Les habitants de Fès se rendent par milliers à « Rahebat zbib », le seul marché de vente aux enchères de la ville. Acheteurs ou vendeurs, ils sont encore plus nombreux à tuer le temps au souk, durant le ramadan, en attendant l’appel du muezzin.
De notre partenaire L’Economiste
«Rahebat zbib» est le nom du seul souk de vente aux enchères à Fès. Situé au coeur de l’ancienne médina près de la place Rcif, ce marché attire des milliers de personnes pendant le mois sacré du ramadan. L’énorme foule donne une impression de manifestation. Les gens viennent de tous les quartiers de la ville pour « vendre et acheter » tout genre de produits. Et de nombreux visiteurs viennent juste y passer un moment, en attendant l’appel du muezzin pour le Ftour (dîner, rupture du jeûne). Outre le plaisir de réaliser une bonne affaire, les petits acheteurs découvrent parfois des œuvres d’art précieuses et peu coûteuses.
Chaque jour, hommes et femmes de tout âge participent aux multiples enchères. Pour certains vendeurs, c’est le manque d’argent qui les pousse à sacrifier quelques objets de la maison. Pour d’autres, c’est l’occasion de réaliser des marges sur des objets rachetés. Une vieille femme arrive du côté de la rue « Bab Senssla ». Elle met douloureusement ses biens en vente pour « payer le loyer et la facture d’eau et d’électricité » : un téléviseur 21 pouces, une radiocassette, une machine à coudre, une marmite… La dame cherche un intermédiaire, appelé « dellal » dans le jargon, qui entamera l’opération en toute confiance. Rahebat zbib compte une cinquantaine de « dellala ».
Avec ou sans intermédiaire
Près d’une boutique, la vieille dame s’est retirée, mais surveille de loin le déroulement de l’opération de vente aux enchères menée par le « dellal ». Pour la télé, la vente commence à partir de 100 dirhams. Le dernier offrant propose 750 DH. L’intermédiaire empoche, pour sa part, une commission de 5%. Cette commission aurait pu être de 10% si le prix de vente n’avait pas dépassé les 500 DH.

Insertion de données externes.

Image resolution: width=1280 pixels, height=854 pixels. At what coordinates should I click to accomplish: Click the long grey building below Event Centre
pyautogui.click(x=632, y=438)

Pas très loin, des héritiers arrivent avec un grand éventail d’objets ayant appartenus à un parent défunt. La foule se presse autour d’eux. Lustres, tableaux, soupière « Taoues », matelas, habits usagés, l’affaire semble beaucoup plus importante. Ces vendeurs ne veulent pas engager un négociateur. Pour une bouchée de pain, il est possible de dénicher de belles pièces, se disent les curieux.
Bonheur de humbles bourses
La clientèle très modeste focalise son intérêt sur les prix. Peu importe l’objet, utile pour l’un, inutile pour l’autre, seul le prix est déterminant. Pour la plupart des visiteurs, qui sont là très tôt, il s’agit tout simplement de pouvoir s’offrir des objets de valeur sans se ruiner. Pour les marchands de Rahebat zbib, tout visiteur est un acheteur ou vendeur potentiel. Le photographe de L’Economiste a même été abordé pour vendre son appareil.
La contrebande fait librement sa place à Rahebat zbib. Sur la « Tassiaa », le nom d’une place au sein du souk, une quarantaine de personnes ont installé leurs étals depuis des années. Une grande surface à ciel ouvert, dont les produits, mis en vente, ressemblent à ceux de Derb Ghallef (Casablanca). De l’électroménager à l’habillement en passant par les produits alimentaires, sanitaires et autres, il y a de tout. Mais pour les marchands de Rahebat zbib, ce type de commerce n’est pas très juteux.